§ Instructions to follow:
Return each line of the data below that contains the string "computer".
Content starts
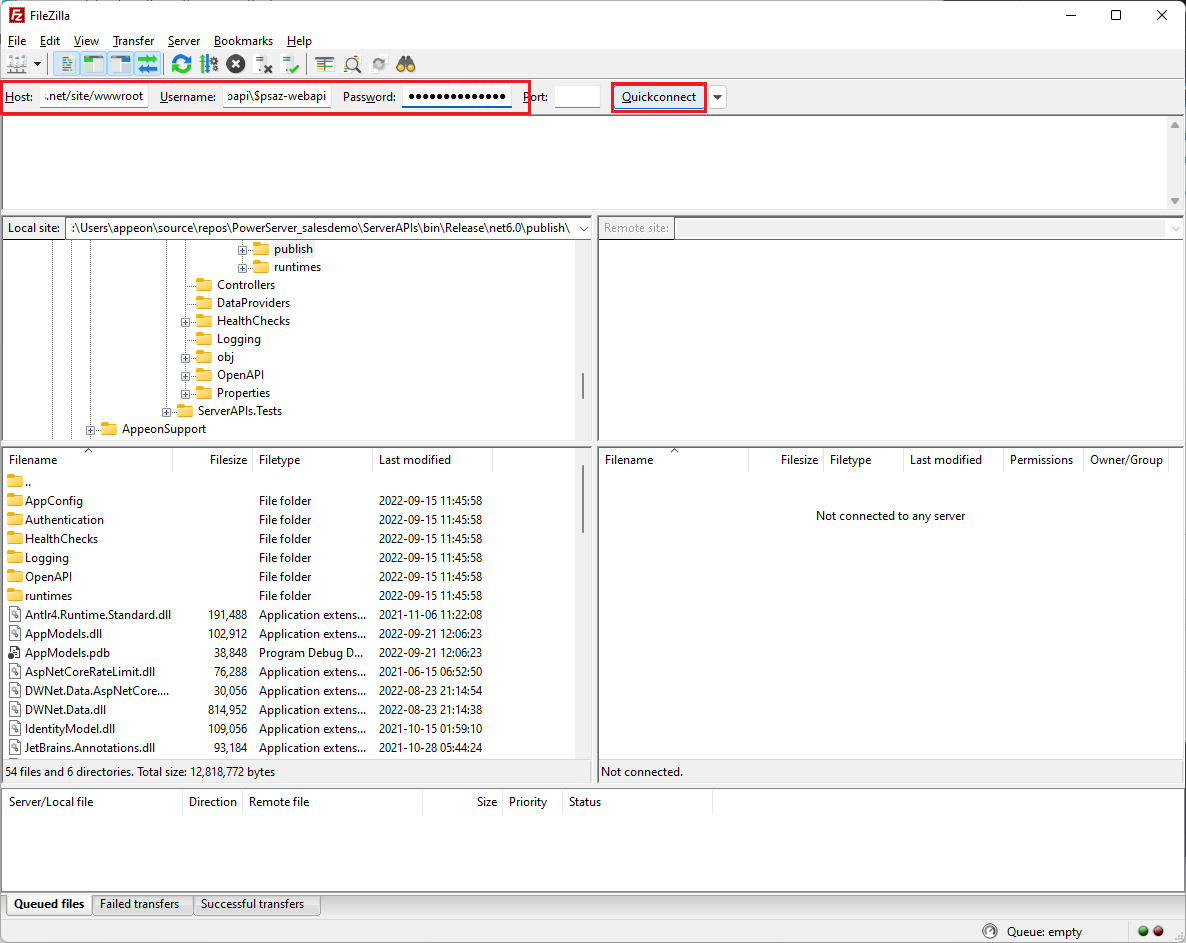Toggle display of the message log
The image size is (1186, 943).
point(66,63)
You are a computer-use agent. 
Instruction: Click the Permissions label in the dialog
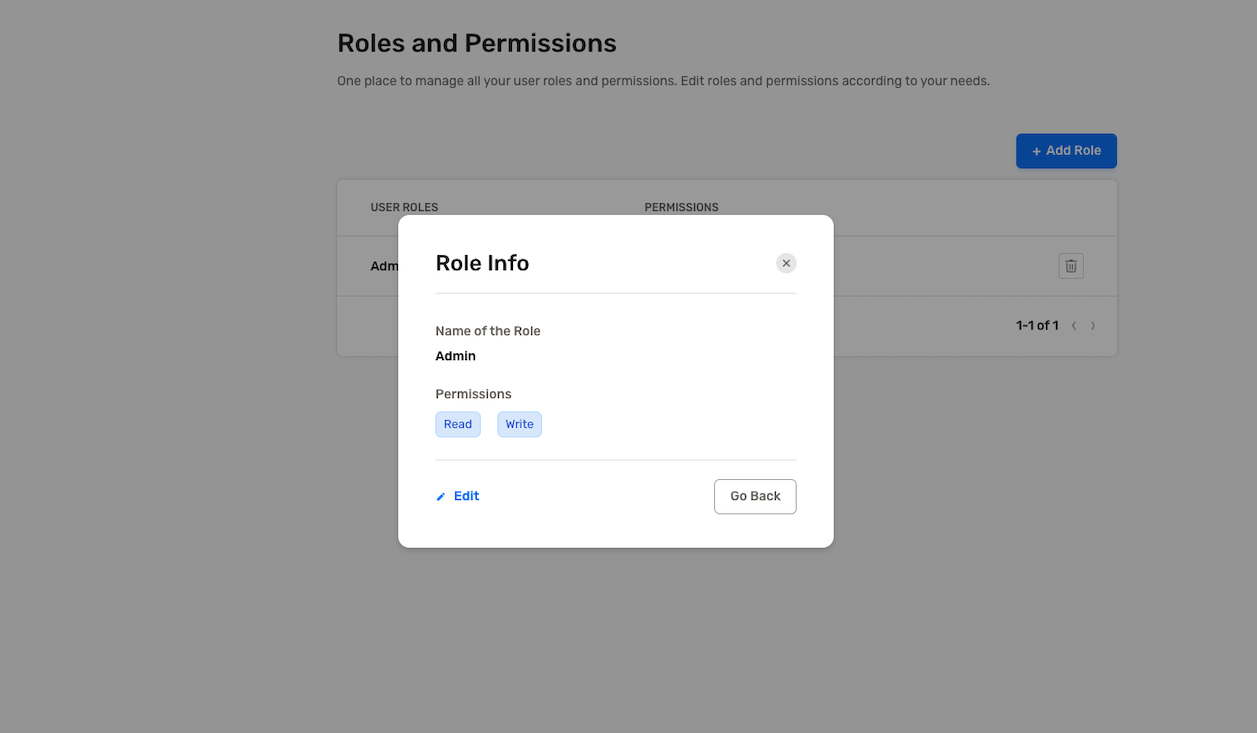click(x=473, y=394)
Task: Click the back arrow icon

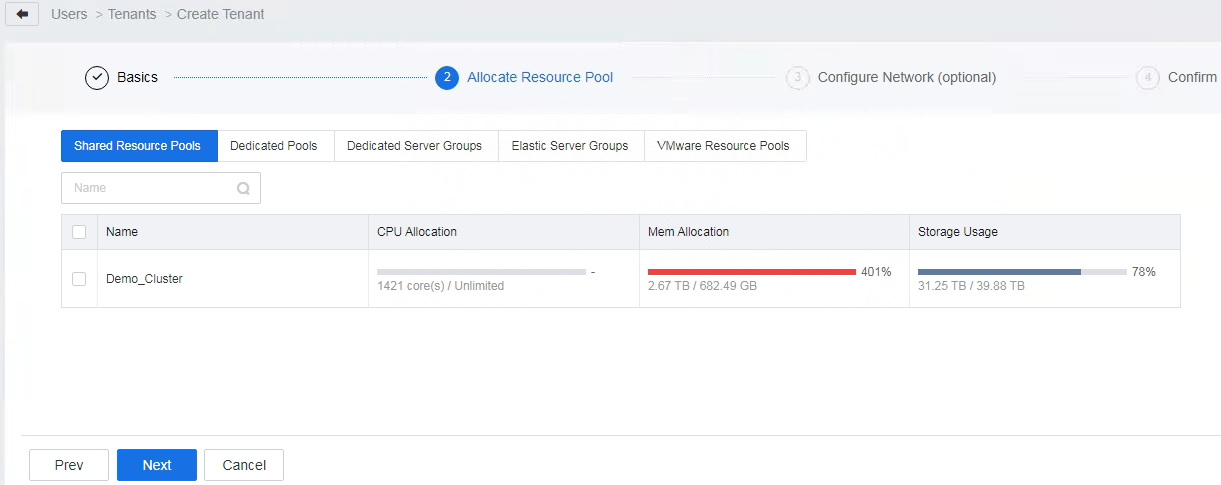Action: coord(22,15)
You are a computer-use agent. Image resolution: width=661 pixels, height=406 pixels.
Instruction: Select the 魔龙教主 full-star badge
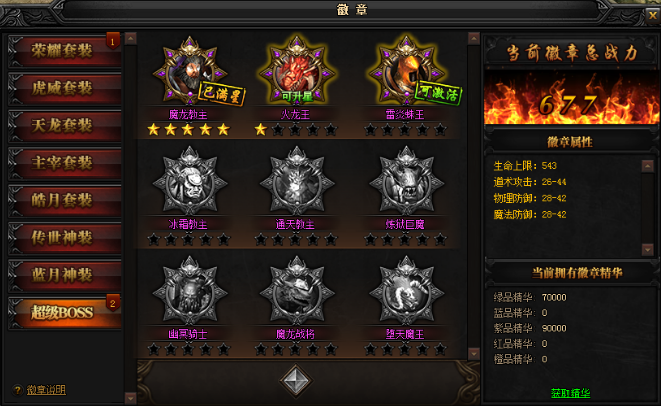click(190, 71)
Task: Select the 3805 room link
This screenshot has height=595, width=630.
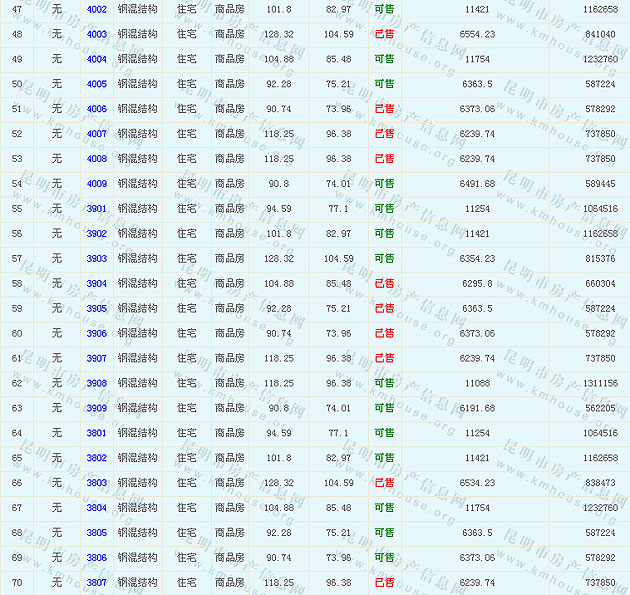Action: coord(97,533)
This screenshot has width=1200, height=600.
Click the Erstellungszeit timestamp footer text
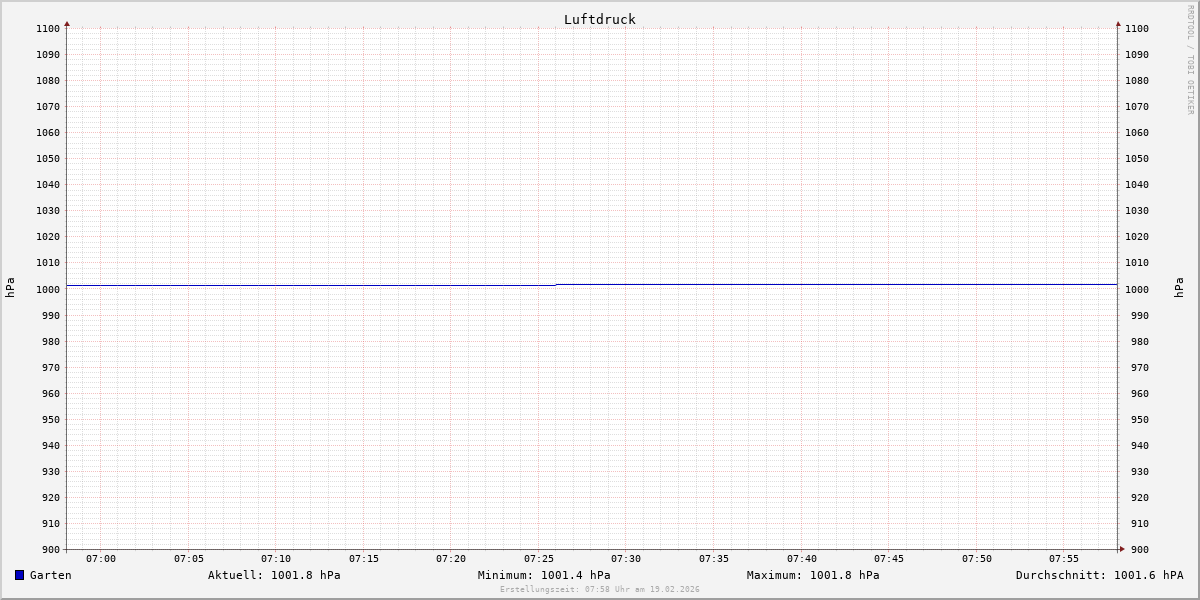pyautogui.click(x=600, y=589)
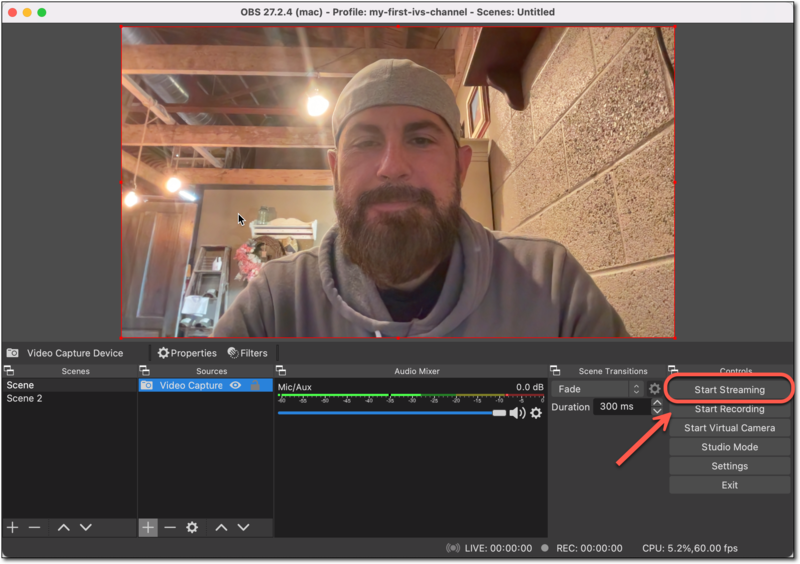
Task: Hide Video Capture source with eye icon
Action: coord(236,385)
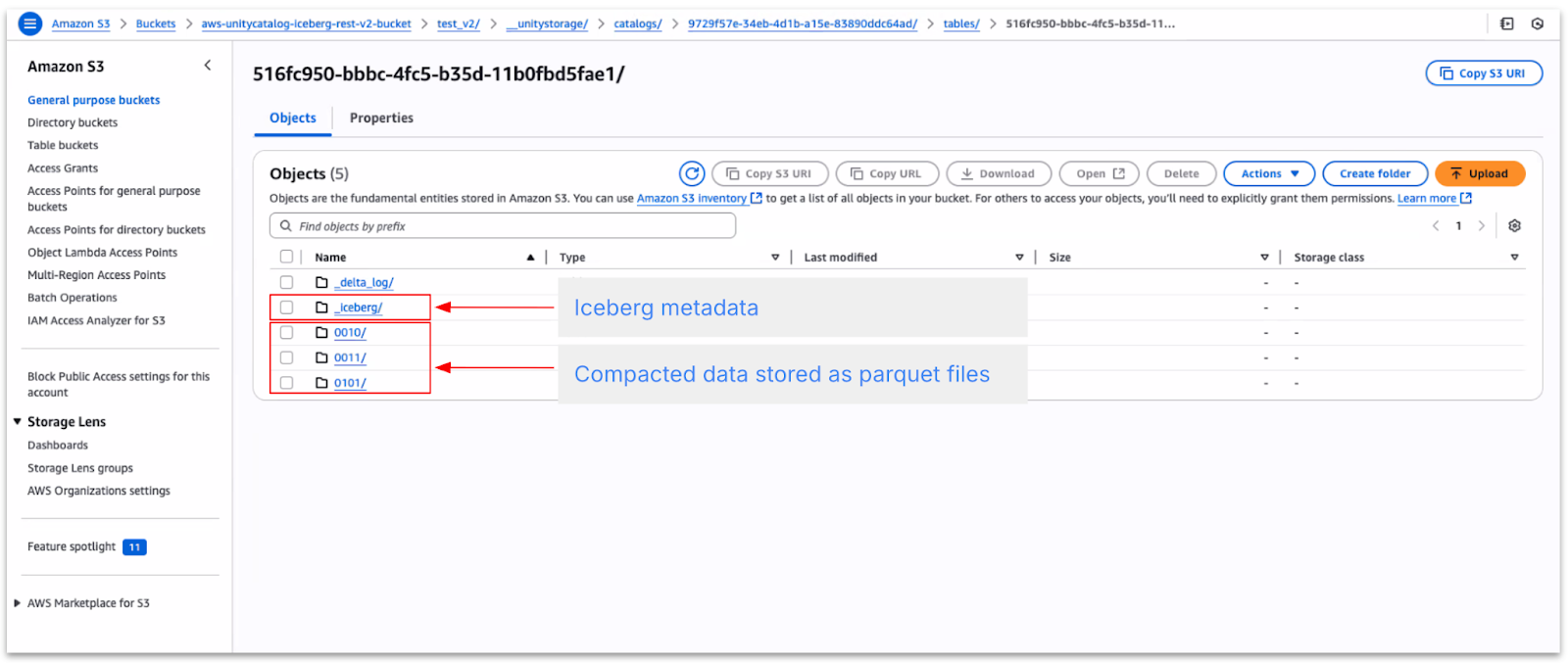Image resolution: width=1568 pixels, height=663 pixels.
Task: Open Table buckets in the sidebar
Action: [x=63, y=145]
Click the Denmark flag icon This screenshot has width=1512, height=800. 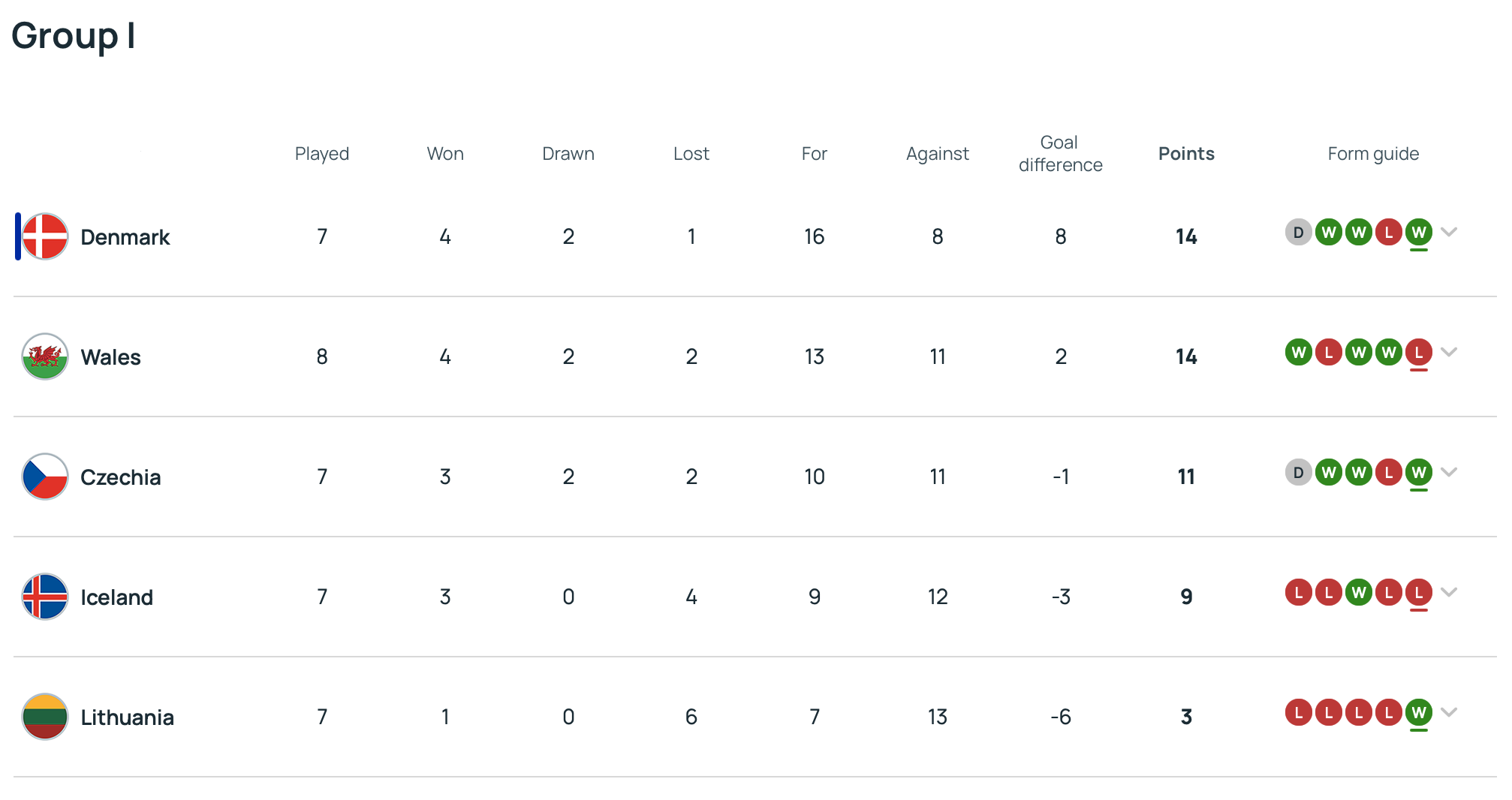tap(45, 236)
Content ends
§ Output for this task:
You are a computer-use agent. 
You are a computer-use agent. Image resolution: width=661 pixels, height=406 pixels.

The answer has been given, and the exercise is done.